From the Hyde Park on Hudson review, reproduce word for word the passage that begins at "Abraham Lincoln and" and stops after "history of infidelity.".

● PAGE EXCERPT
::::

REEL ADVICE

Hyde Park on Hudson

Fri. January 4, 2013 12:00 AM
by Gregg Shapiro

In theaters: Those Roosevelts

Abraham Lincoln and Franklin Delano Roosevelt, two of America's greatest Presidents, got the big screen treatment in 2012, but only Lincoln survives unscathed (so to speak). In Hyde Park on Hudson (Focus), named for the Roosevelt family country estate ruled with an iron claw by FDR's mother Mrs. Roosevelt (Elizabeth Wilson), President Roosevelt (Bill Murray) is portrayed as a man with a long history of infidelity.

Daisy (Laura Linney), a fifth or sixth cousin of FDR's, born Margaret Stuckley, is one of the main subjects of his intimate interest in the film. Another is his long-suffering secretary Missy (Elizabeth Marvel). As is made clear, his wife Eleanor (Olivia Williams) preferred the company of what FDR referred to as her "she-man" friends, such as Lorena Hickok; the kinds of "women who made furniture" and who "liked each other."

::::

● RECORDED DATA
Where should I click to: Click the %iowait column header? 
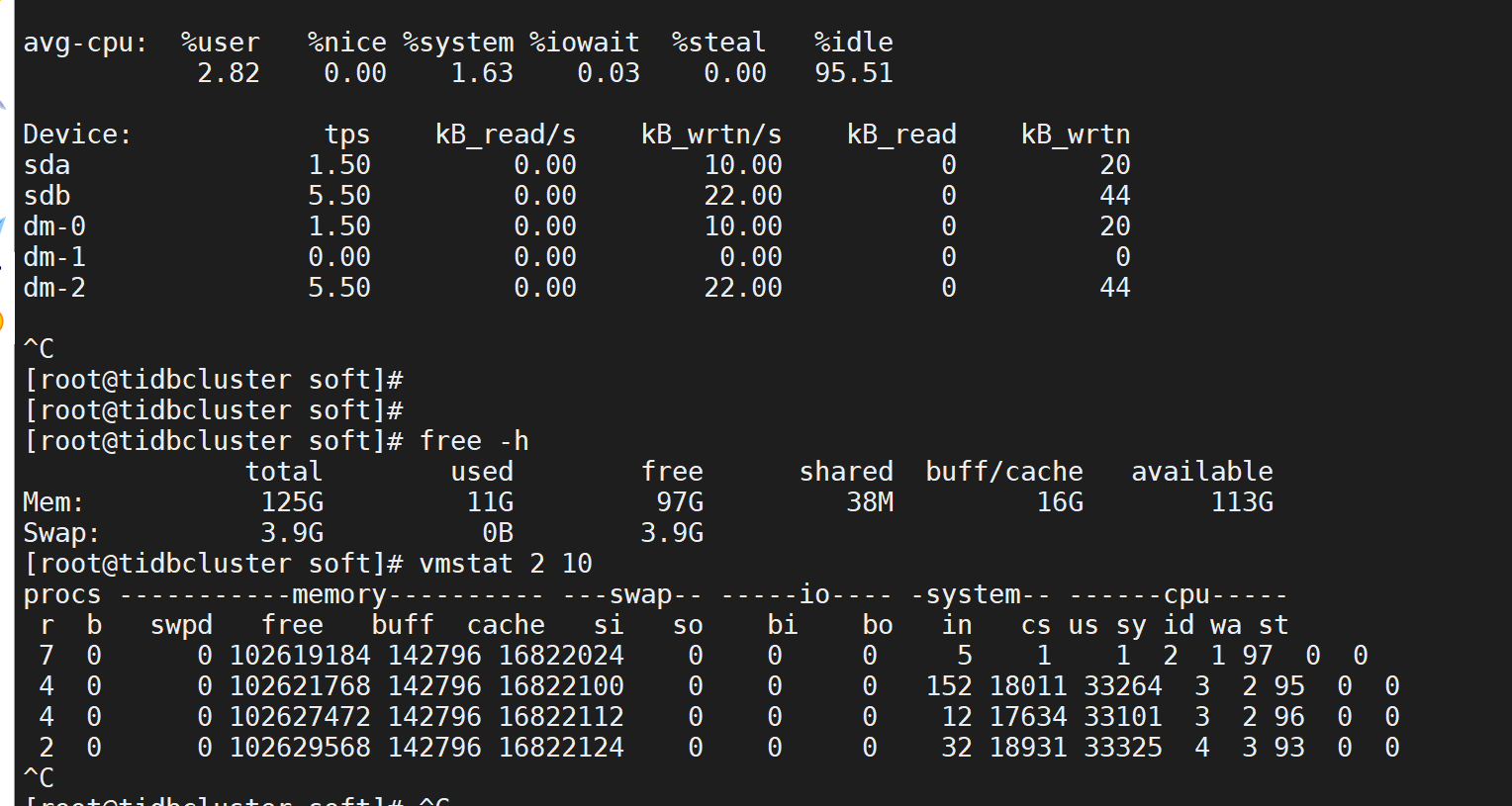click(x=585, y=43)
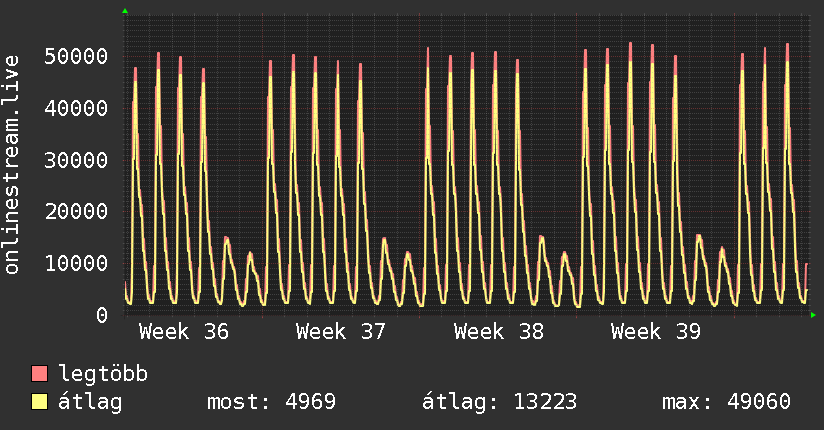Click the 50000 y-axis tick label
824x430 pixels.
[x=76, y=56]
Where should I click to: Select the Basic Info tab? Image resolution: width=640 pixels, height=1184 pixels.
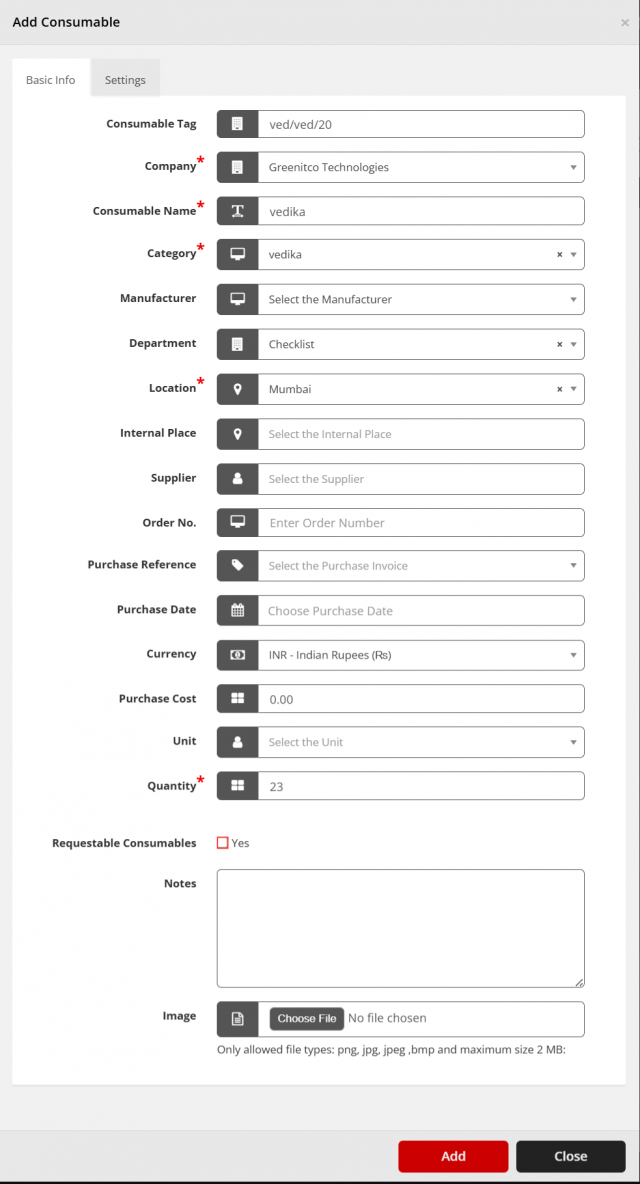click(51, 79)
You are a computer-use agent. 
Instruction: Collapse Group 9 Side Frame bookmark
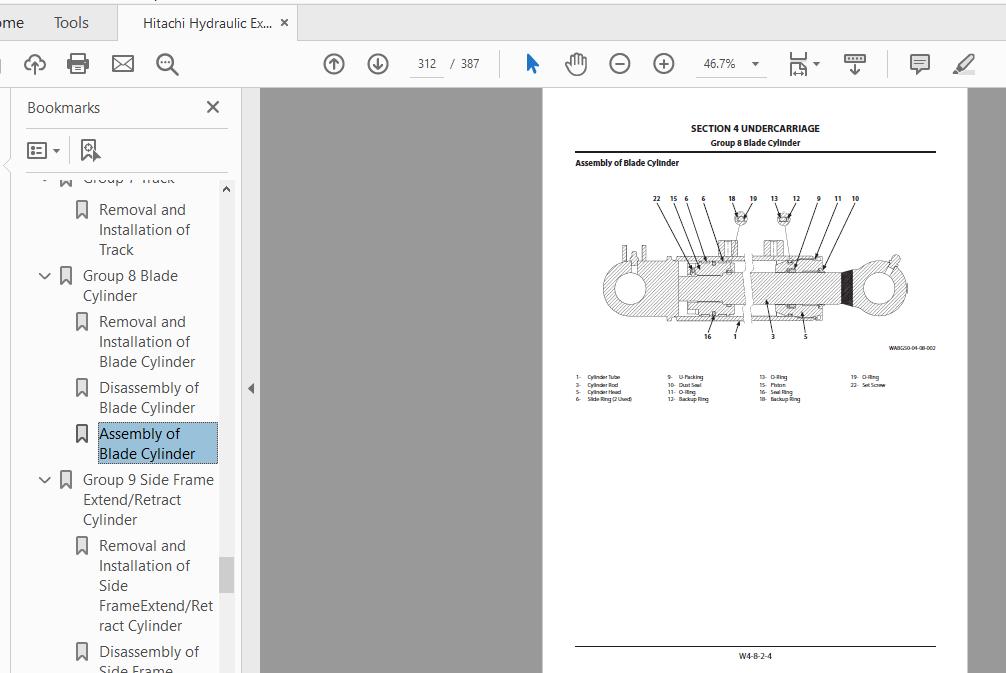coord(45,480)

::::

● REPLY
Abraham Lincoln and Franklin Delano Roosevelt, two of America's greatest Presidents, got the big screen treatment in 2012, but only Lincoln survives unscathed (so to speak). In Hyde Park on Hudson (Focus), named for the Roosevelt family country estate ruled with an iron claw by FDR's mother Mrs. Roosevelt (Elizabeth Wilson), President Roosevelt (Bill Murray) is portrayed as a man with a long history of infidelity.